- EXERCISE INSTRUCTIONS: Update the records from the line with "Open the Tip panel" up to and including the line with "click(x=67, y=458)" by swapping "Tip" for "Help", keeping everything else the same. Leave the pictures out.

- RECORDS PROVIDED:
· · · · ·

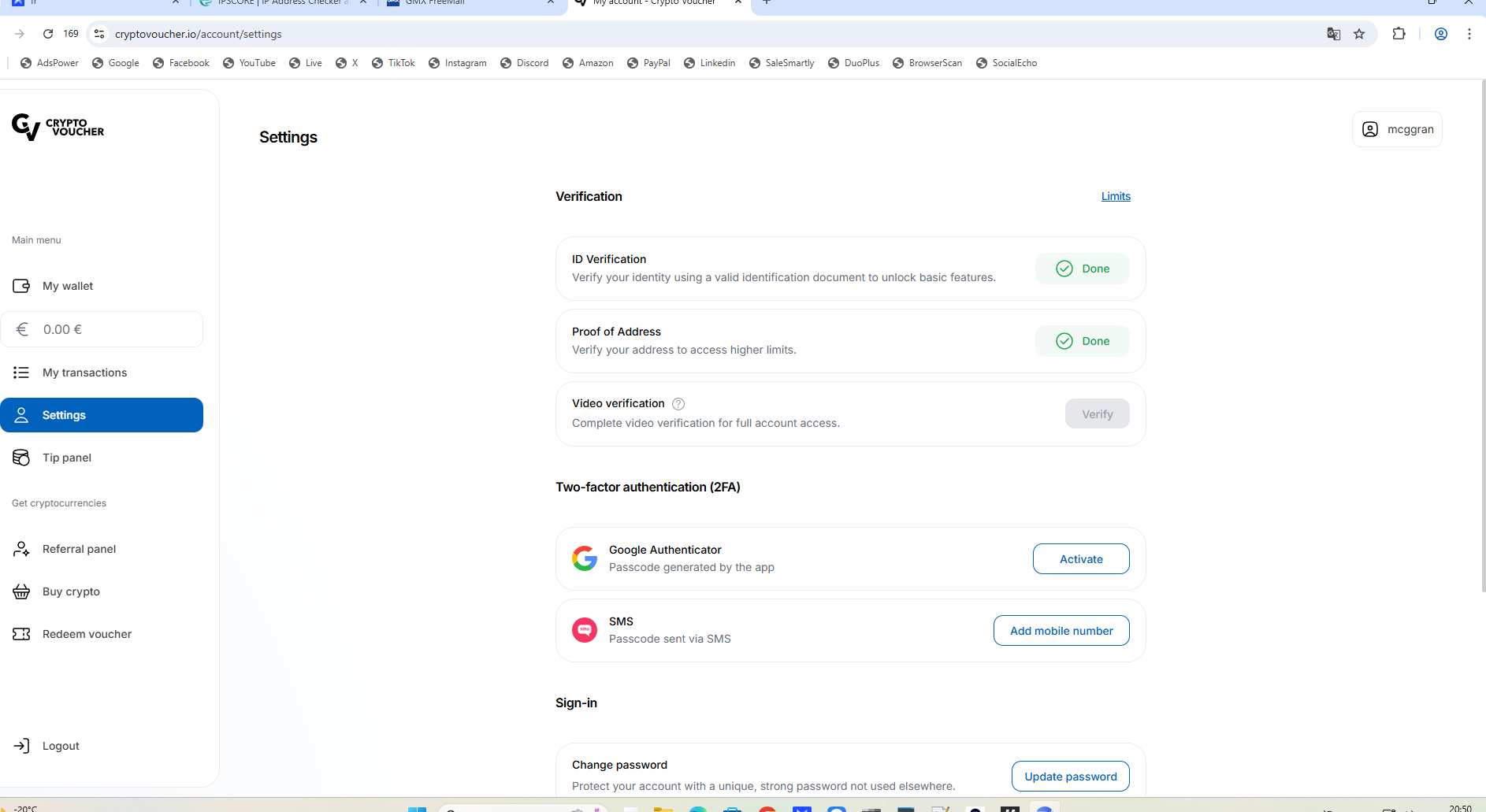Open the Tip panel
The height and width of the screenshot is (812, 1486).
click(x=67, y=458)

· · · · ·

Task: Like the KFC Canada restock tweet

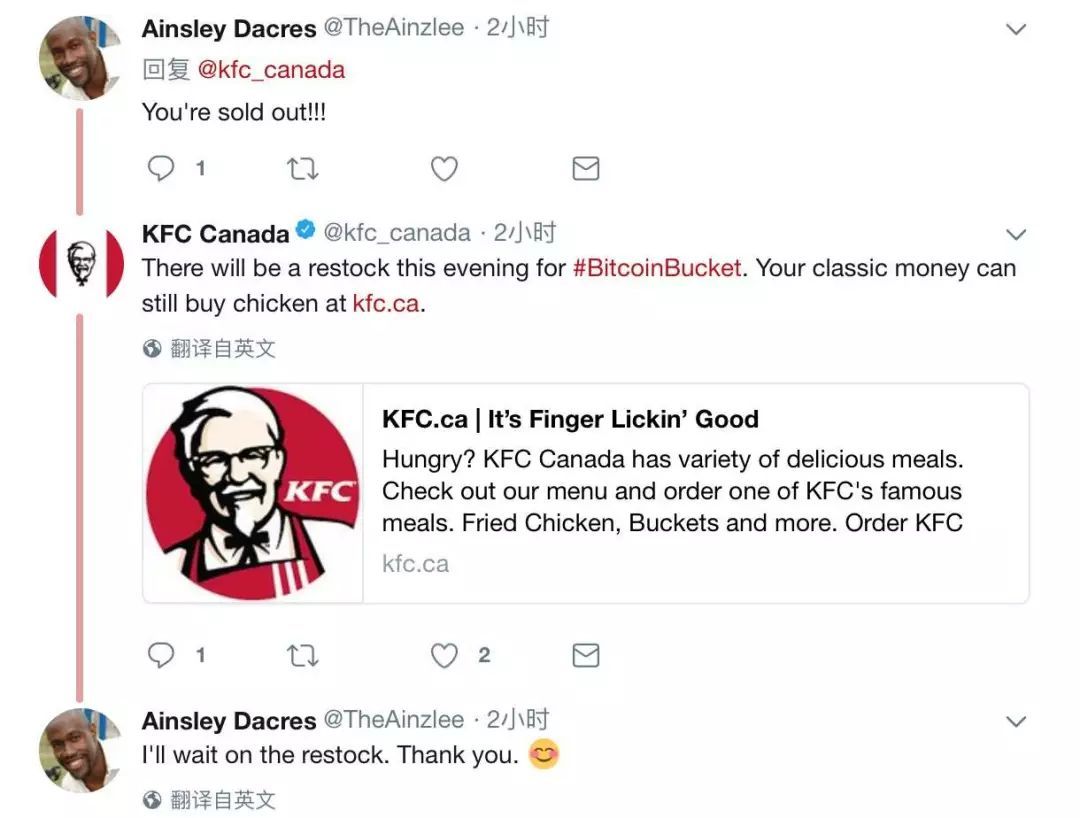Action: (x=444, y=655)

· · · · ·

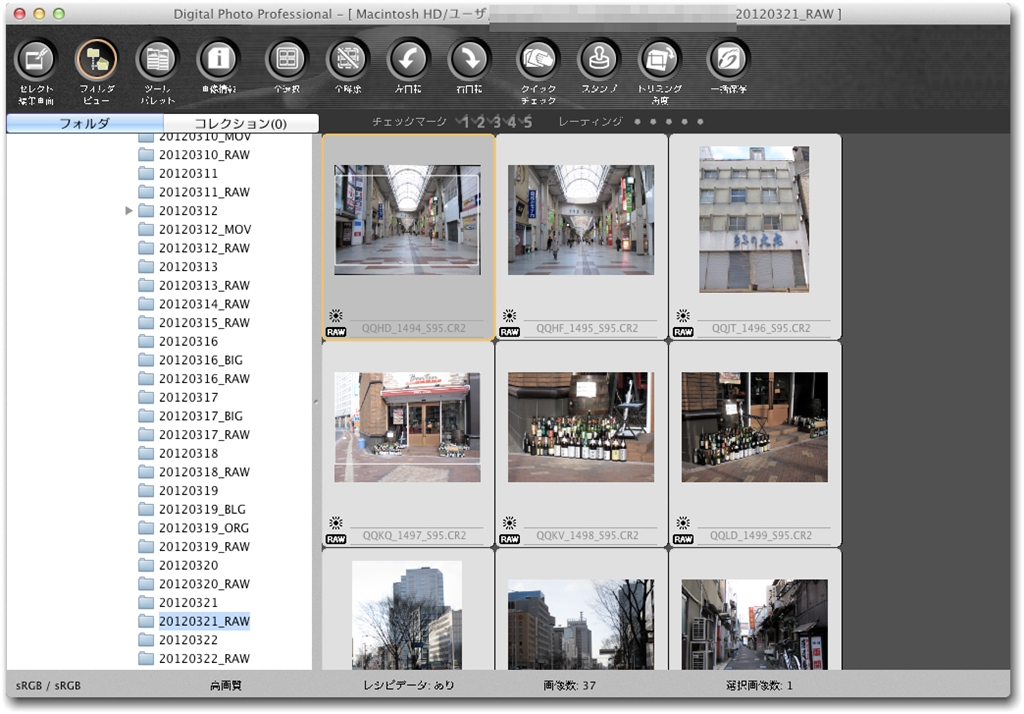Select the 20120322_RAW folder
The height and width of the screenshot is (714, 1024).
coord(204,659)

· · · · ·

- FULL OUTPUT:
Open the Help panel
The height and width of the screenshot is (812, 1486).
click(x=67, y=458)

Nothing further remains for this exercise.